Wednesday, May 26, 2010

Winterreigen - A Winter Collection Piano Concert

Welcome welcome welcome to my second online piano concert! The truth is that I actually recorded this set in February, but found out that there was something wrong with my microphone and nothing recorded!! Unfortunately that was the day before my piano was moved to another location leaving me pianoless (which is like losing a limb to a pianist!!!) Due to some crazy relocation circumstances, I have been without a piano for quite some time until now!! So I'm back and ready to get this under way!!! This was suppose to be a winter-themed concert with selections from the Winterreigen suite by Ernst von Dohnányi, but now it's May and it doesn't feel like winter here! But I figure if anything, the elves and polar bears up in the North Pole still think it's winter!! These pieces are short and simple so it's not a crazy concert by any means. But the most important thing I wanted to do with this concert is play pieces that are hardly played or even known! I did a search on youtube just to make sure there were no recordings already! I hope everyone enjoys!!! Btw... the next concert WILL be out of this world knock your face off crazy so stay tuned!!!

I. Widmung
Widmung is the first in the set of ten and serves as a quick introduction. The left hand is quick with shadowed arppegiated chords overlayed by a slow and quaint melody coming from the right hand. The interesting thing with Dohnányi is how he uses minor chord changes to build up a tonal progression. I think this is very similar to a lot of Rachmaninoff's piano pieces sans the difficulty and craziness!!

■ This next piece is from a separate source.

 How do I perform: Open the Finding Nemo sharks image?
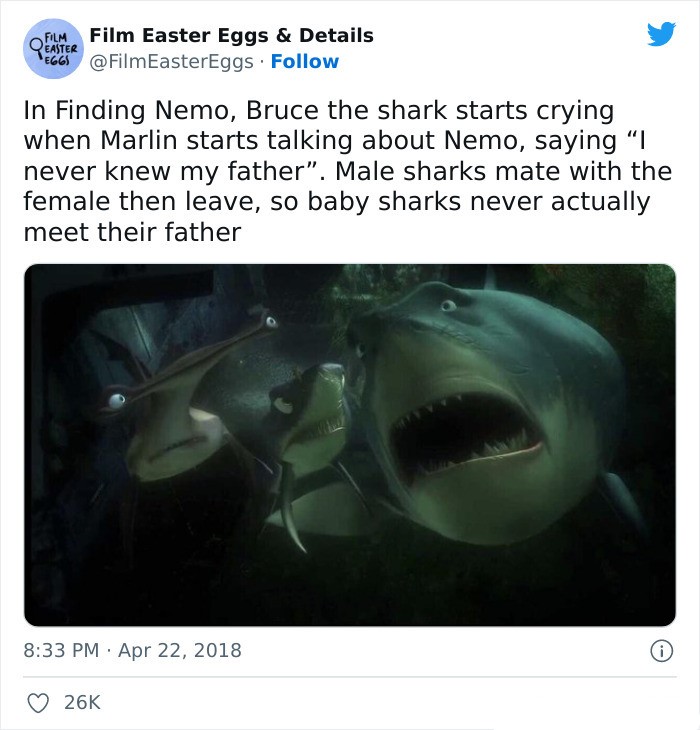click(x=350, y=445)
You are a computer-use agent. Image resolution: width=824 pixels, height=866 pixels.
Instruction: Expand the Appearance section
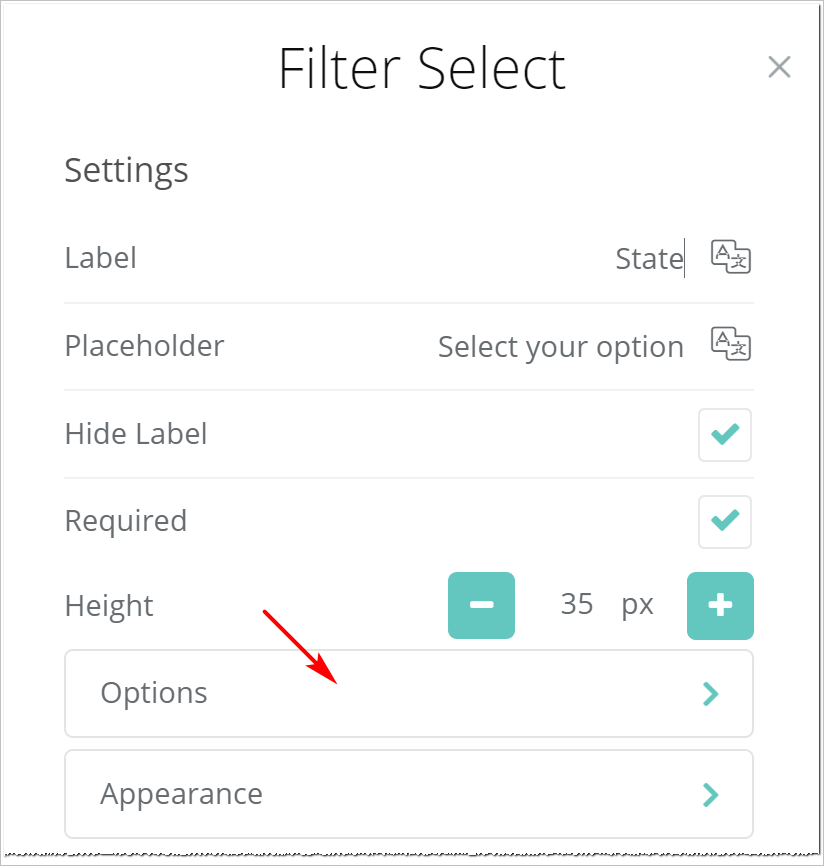(408, 794)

II. Marsch der Lustigen Brüder
The second piece of the set is a definite march! With a steady beat and the constant 8th-16th note pattern, it feels like you are watching a militant parade marching down the streets of a small German town. True to the composing style of a march, there is a quiet and melodic section in the middle, much like a trio. I took the liberty of adding a lot of color to this part since it was a "break" from the marching. A lot of heavy yet colorful chords, especially toward the end, and definitely a lot of fun to play!

IX. Morgengrauen
The second to the last piece in the set is an immediate switch to a somber and reflective tone. Throughout the piece is a constant pattern of octaves with the same rhythm. It makes me think of waking up on a rainy day to the sounds of an old church bell in the distance. I feel like this piece of the set symbolized the ending of something... maybe someone as they become close to death, or possibly the ending of a cold and dreary winter. Either way, the piece has a small yet reflective climax, followed by the repeating the somber octaves, but then ends on a major chord. If Ernst ended the set with this, it would leave you with the sense of a lack of closure. I think that's why the last piece starts on the same chord. I wanted to separate these two videos for youtube, but in a live concert, I think they belong together with no pause. Feel free to listen to the last piece directly after this to see if you can hear the connection!

X. Postludium
I LOVE this piece for so many reasons! I remember playing this as a kid and thinking how much I liked it, but wished it was longer. Little did I know that later on I would find the entire set of pieces that belong with Postludium. The piece previous to Postludium ends on a G major chord. Postludium begins on a G suspended 4 chord which doesn't resolve until eight measures into the song. This Ernst guy is pretty rad for that! Even though this is a short piece around two minutes, it feels like this constant build up to the climax which is a grand reprise of the first theme. It ends with three chords and in the score Ernst wrote A-d-e (one letter per chord) meaning farewell in German. What a perfect way to end this awesome set of ten pieces - Ernst is seriously the man!!!